Aku menundukkan kepala sambil menahan nyeri di dada ketika membersihkan ruang VIP sebelum beranjak pergi.
Aku tidak mampu lagi berdiam di sini sedetik pun ...
Siapa sangka, gadis yang dipanggil Sela itu bicara, "Zavier, aku lagi mau minum teh susu dari jalan sebelah, tapi sedang hujan deras di luar, nih."
"Polos banget, deh. Kamu lupa, ya? Asal ada uang, semua orang pasti berlomba-lomba melakukan segala hal di dunia ini."

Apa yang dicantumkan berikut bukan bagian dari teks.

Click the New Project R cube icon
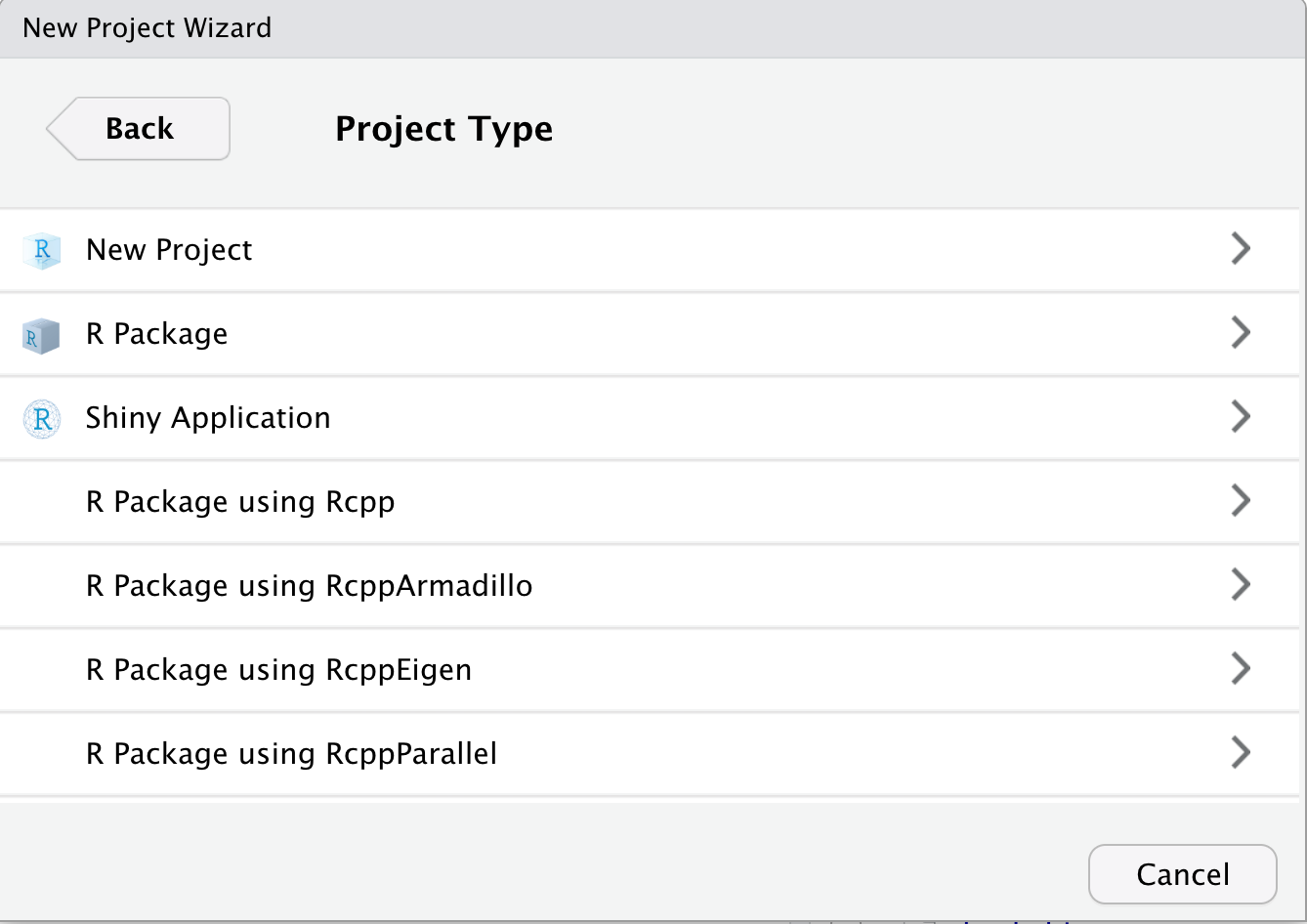pos(42,251)
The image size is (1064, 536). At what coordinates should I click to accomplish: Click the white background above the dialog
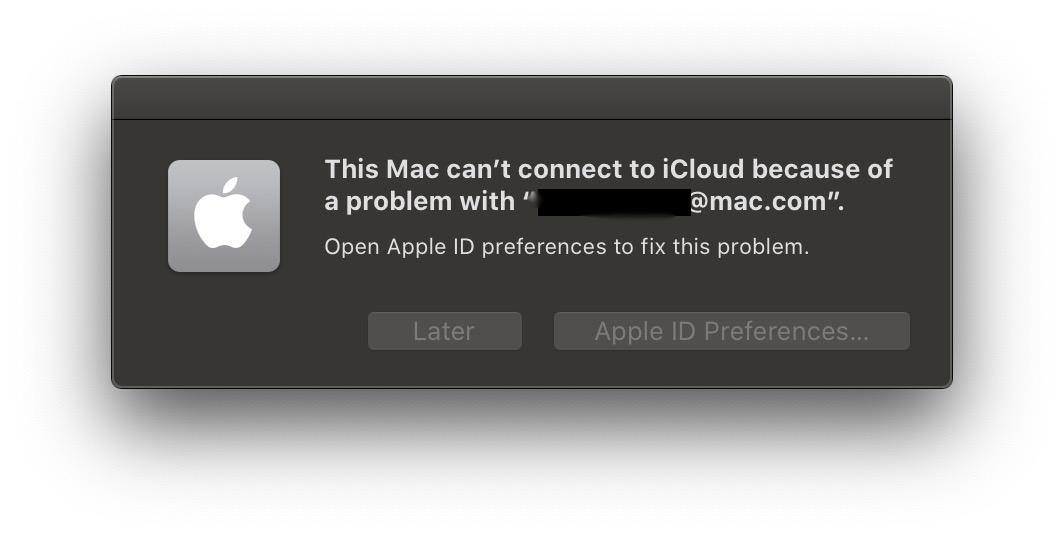click(531, 35)
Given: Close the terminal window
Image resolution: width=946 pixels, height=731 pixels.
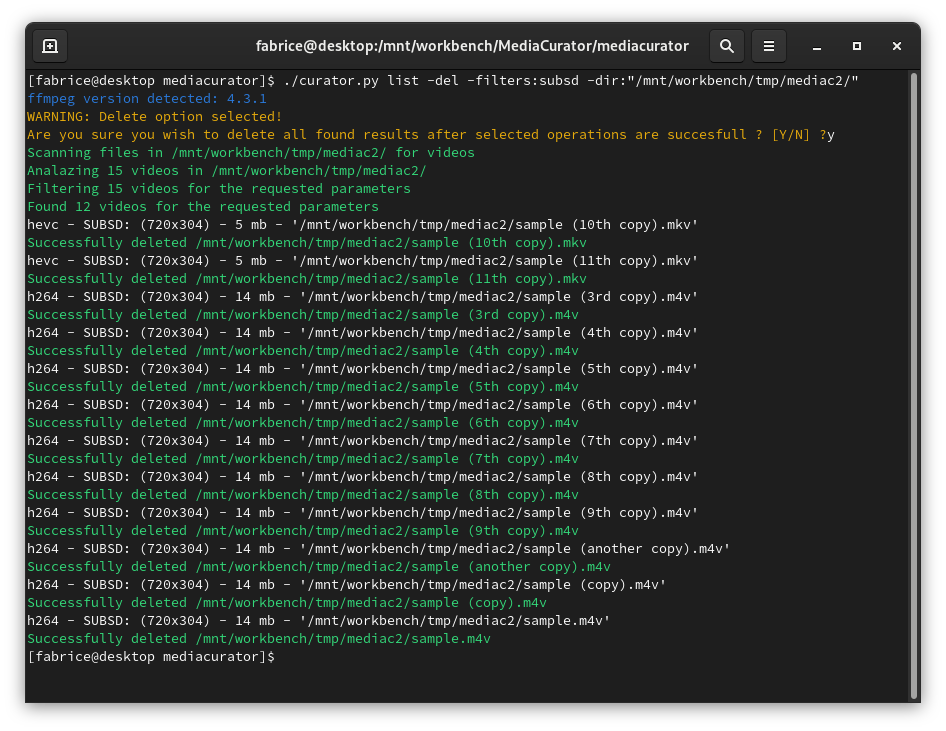Looking at the screenshot, I should tap(897, 46).
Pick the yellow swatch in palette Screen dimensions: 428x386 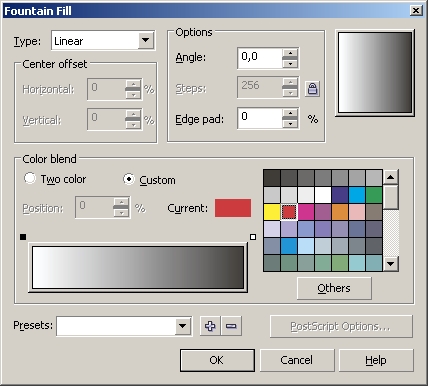tap(272, 212)
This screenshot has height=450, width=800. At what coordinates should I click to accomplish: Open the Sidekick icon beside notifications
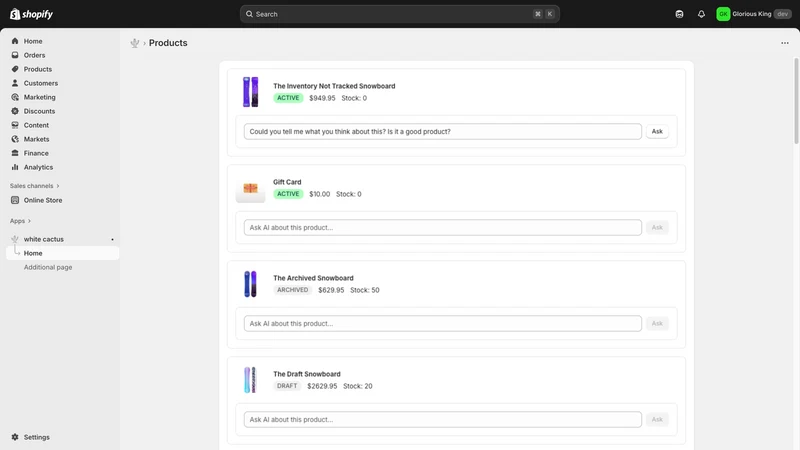pos(679,14)
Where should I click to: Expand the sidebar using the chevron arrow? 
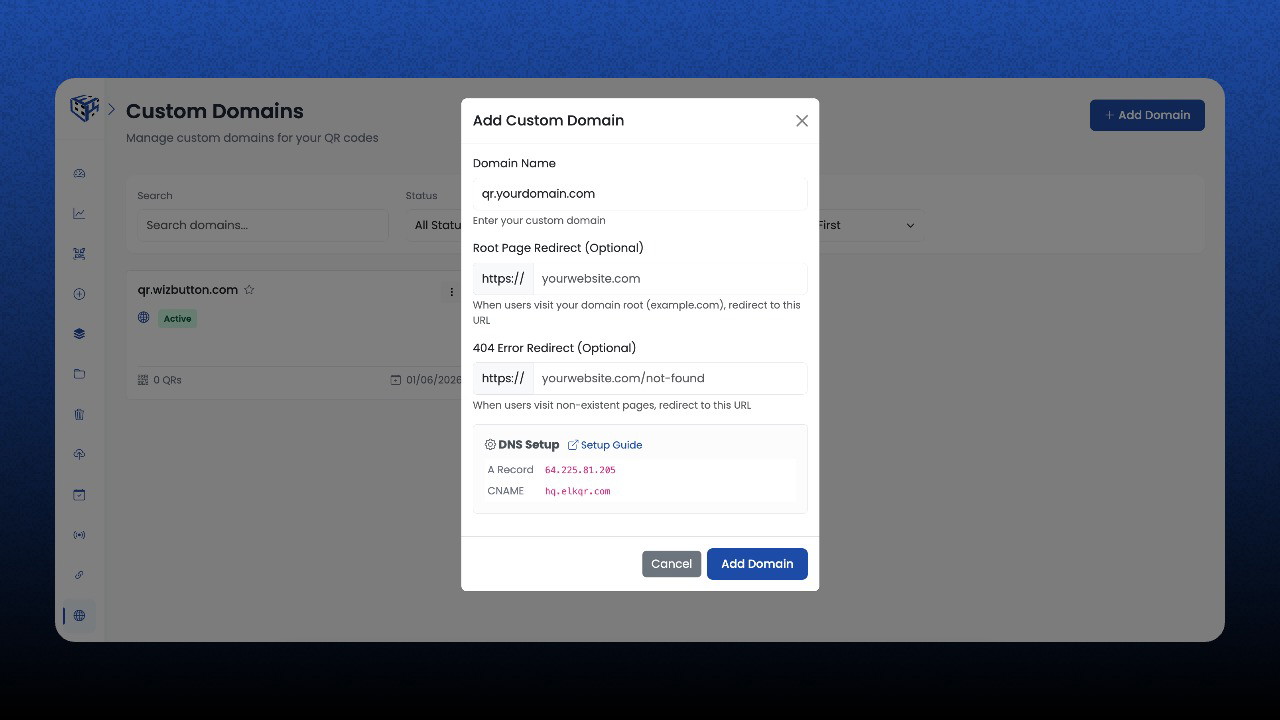(111, 109)

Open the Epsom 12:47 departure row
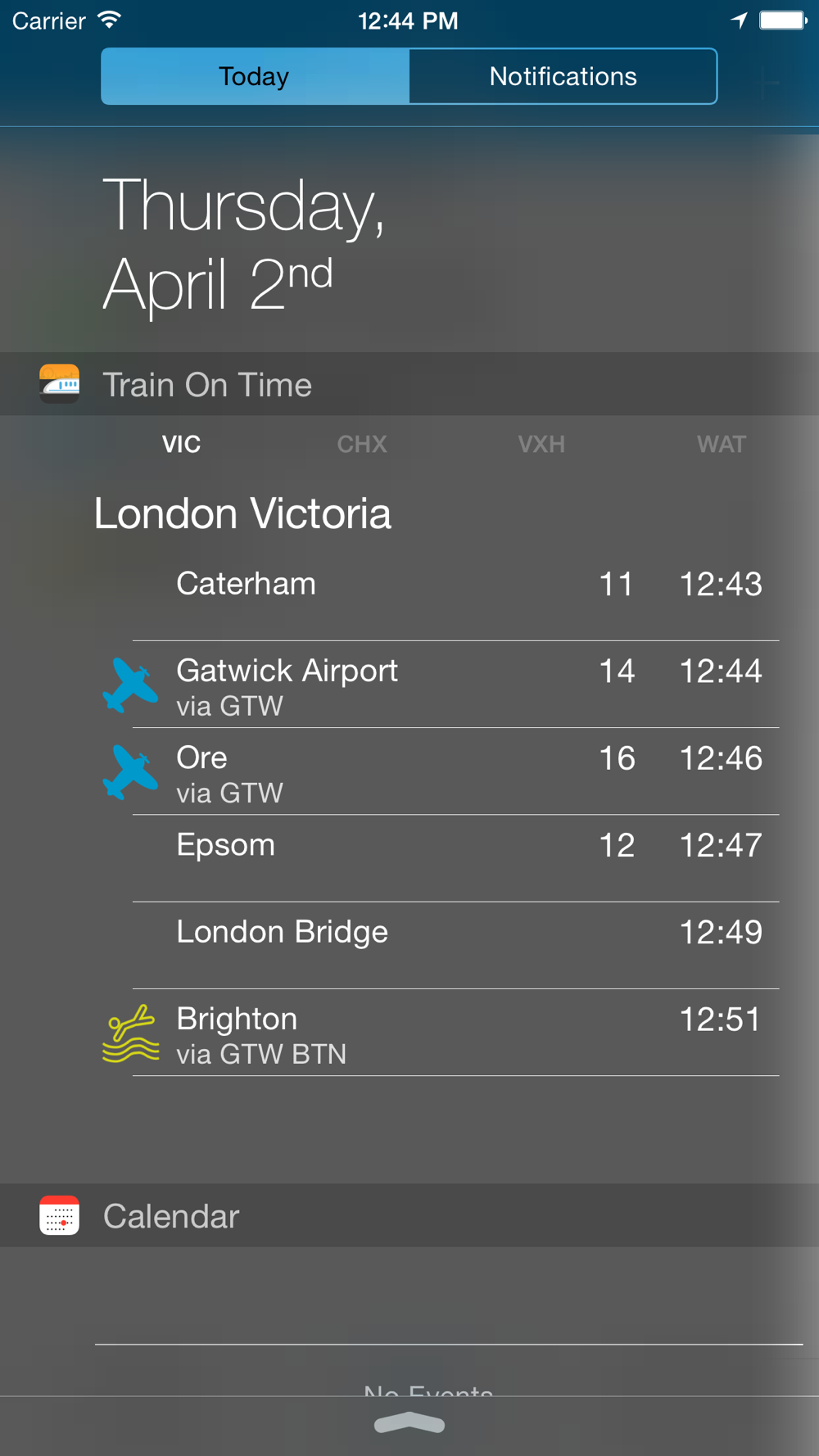tap(455, 858)
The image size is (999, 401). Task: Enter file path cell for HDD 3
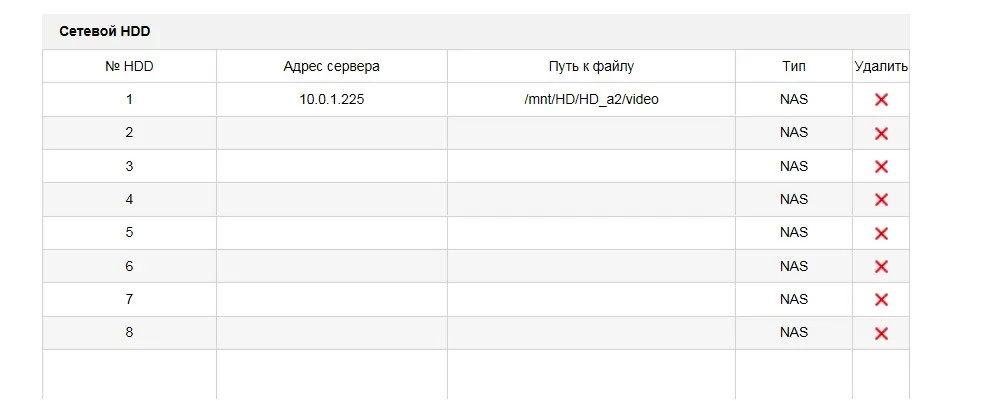(x=590, y=167)
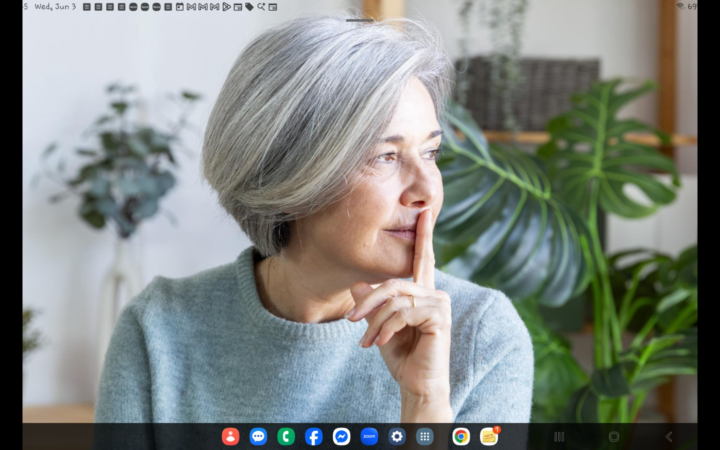Launch the green Phone app
Image resolution: width=720 pixels, height=450 pixels.
(x=286, y=436)
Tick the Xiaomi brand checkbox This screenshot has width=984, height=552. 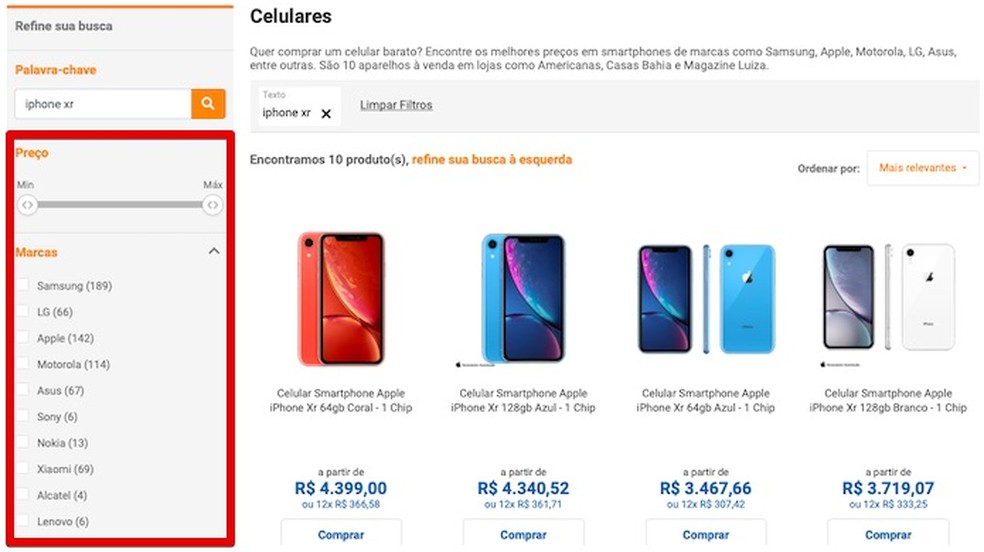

Dahi Zavier agak mengernyit, mengamati sekeliling, hingga sorot matanya seketika jatuh padaku.
Saat aku hendak keluar, Zavier lekas menahanku. Dia keluarkan selembar uang dari dompet untuk diserahkan padaku.
"Pelayan, sana pergi. Belikan aku segelas teh susu. Ini, anggap saja tip."